Do you want to pay school fees for your pension?

 

In this article, I challenge the pension industry to consider its promise to those saving for retirement – implicit in the phrase of “a pension plan“. My challenge is “where is the planned pension?

In an interesting article on the development of CDC Adrian Boulding sees a future where

“CDC-based decumulation may well be your best option, if indeed that option is extended to all DC policy holders which really it ought to be in the fullness of time”.

Notice the use of “policyholders”,  Adrian is not here talking of people funding CDC pensions through the workplace but with the individual policies (or pots) they have built up over a lifetime’s work. This type of CDC is a means of turning pots into a pension.

Adrian then makes a strange statement which I find hard to reconcile with the behavior of pension consumers or pension advisers.
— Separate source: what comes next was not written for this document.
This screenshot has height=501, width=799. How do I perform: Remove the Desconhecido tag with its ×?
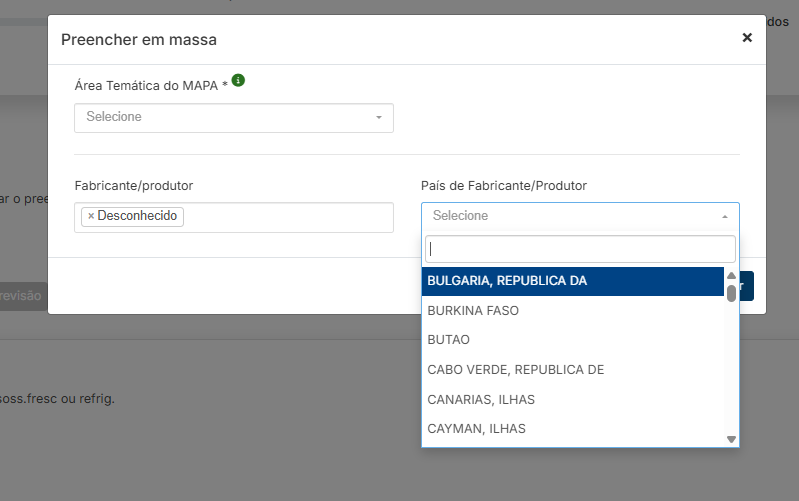91,216
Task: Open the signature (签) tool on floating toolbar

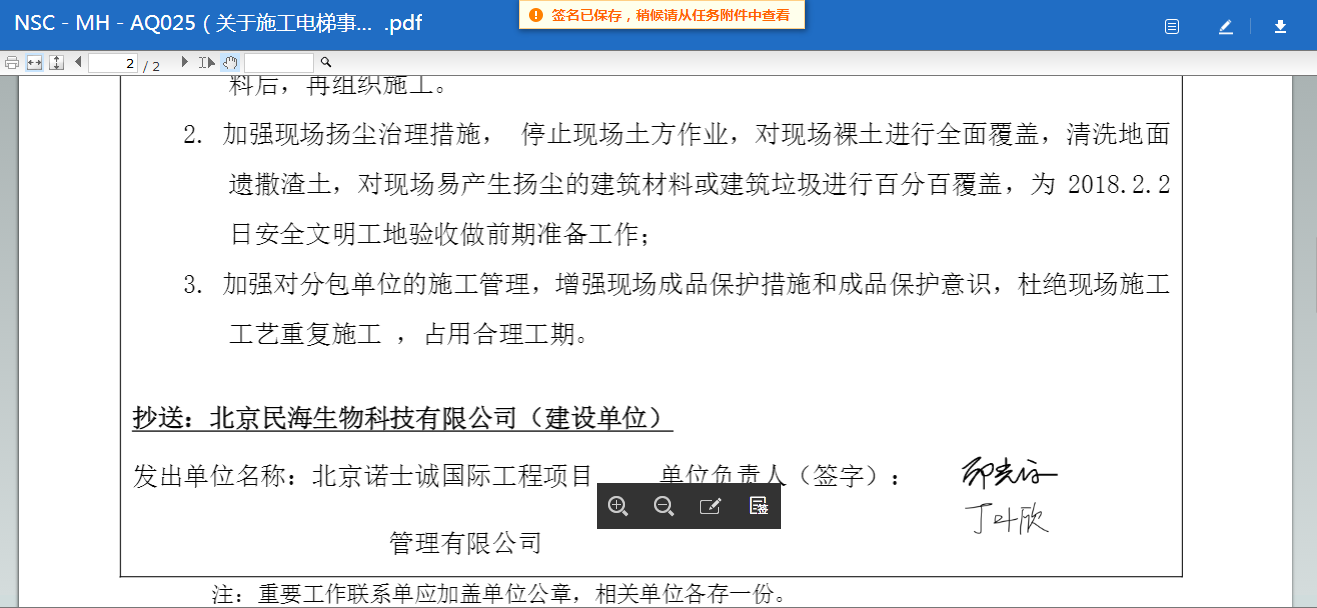Action: 758,506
As with all new choices in decumulation, especially those like CDCs which appear to offer such high hopes for individuals looking to optimise their retirement income without taking crazy risks with their savings, it’s always going to be worth consulting a financial adviser.
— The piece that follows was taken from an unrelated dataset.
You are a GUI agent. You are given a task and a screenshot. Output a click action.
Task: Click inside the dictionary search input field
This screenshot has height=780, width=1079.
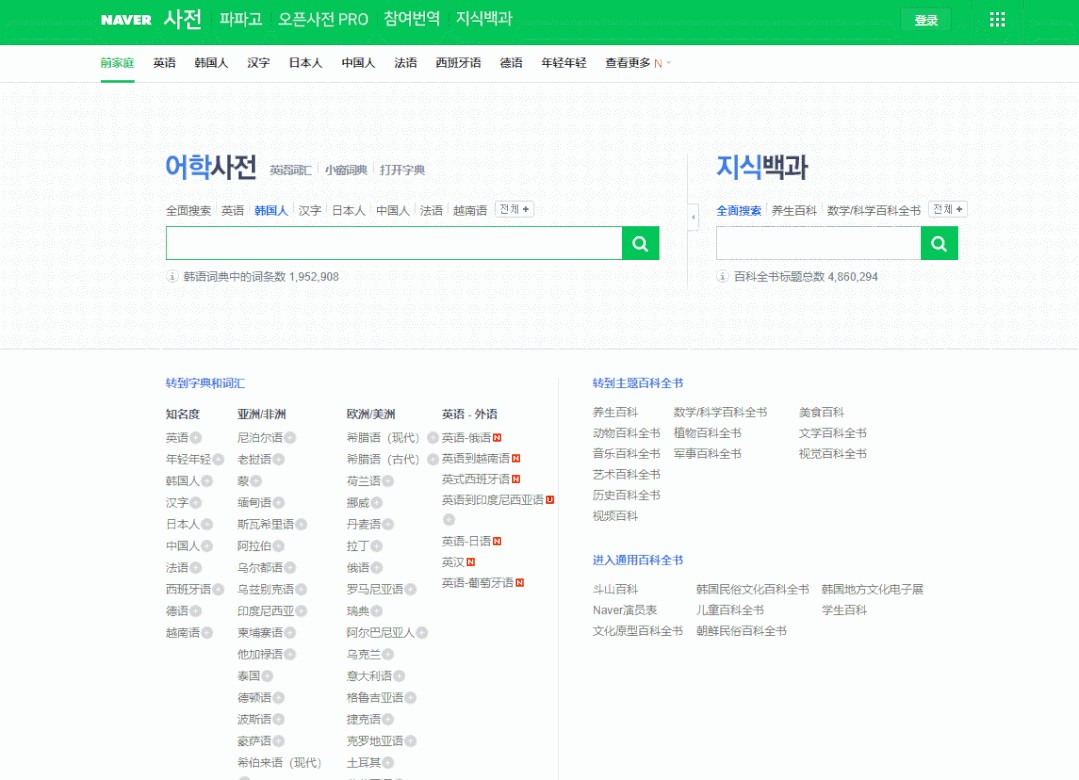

I challenge Adrian as to why people should take financial advice on whether they should follow the pension plan. Surely the plan should make sense for most of us? The decision to opt-out of the plan might need advice, but surely the plan itself need not be advised.

CDC’s will be large, run under trust law and devised to offer a wage for life on a “take it or leave it” basis. As the CWU’s Terry Pullinger puts it,

they’re for people who want the freedom not to use their pension freedoms”.
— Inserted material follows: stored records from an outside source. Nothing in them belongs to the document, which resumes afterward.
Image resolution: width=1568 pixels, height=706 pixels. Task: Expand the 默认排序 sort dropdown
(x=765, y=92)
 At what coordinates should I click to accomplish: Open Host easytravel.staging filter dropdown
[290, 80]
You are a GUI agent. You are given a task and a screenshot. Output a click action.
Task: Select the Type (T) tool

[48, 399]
The regulation of CDCs focusses on schemes ensuring the consumer knows the risks of an investment related income and to create confidence in a potential pensioner that their money is not going to run out before they do. Similarly, UK CDC is designed to distribute 100% of the available fund to spenders over time, it is not designed to provide an inheritance, or fund care fees, it is simply there to provide  wage for life. So the income should be dialed to maximum to ensure that no buffer is being built in that could skew distribution from one generation of spenders to another.

So my guess is that those who using CDC will be those who get the product and have confidence in what it does. It is what the Americans call “a safe harbor product“. We are used to such products in pensions. Nobody queries enrolling in a workplace pension – it is clearly a better option than a non-workplace pension as it offers an employer contribution.

But we are learning that workplace pensions are also better investments than SIPPs in terms of charges and default investment options. For most people the vanilla product – with all its defaults, is outperforming the sophisticated DIY SIPP, just as workplace pension defaults are out-performing self-select funds within the workplace pension. That is what we mean by “safe harbor” (aka vanilla) (aka default).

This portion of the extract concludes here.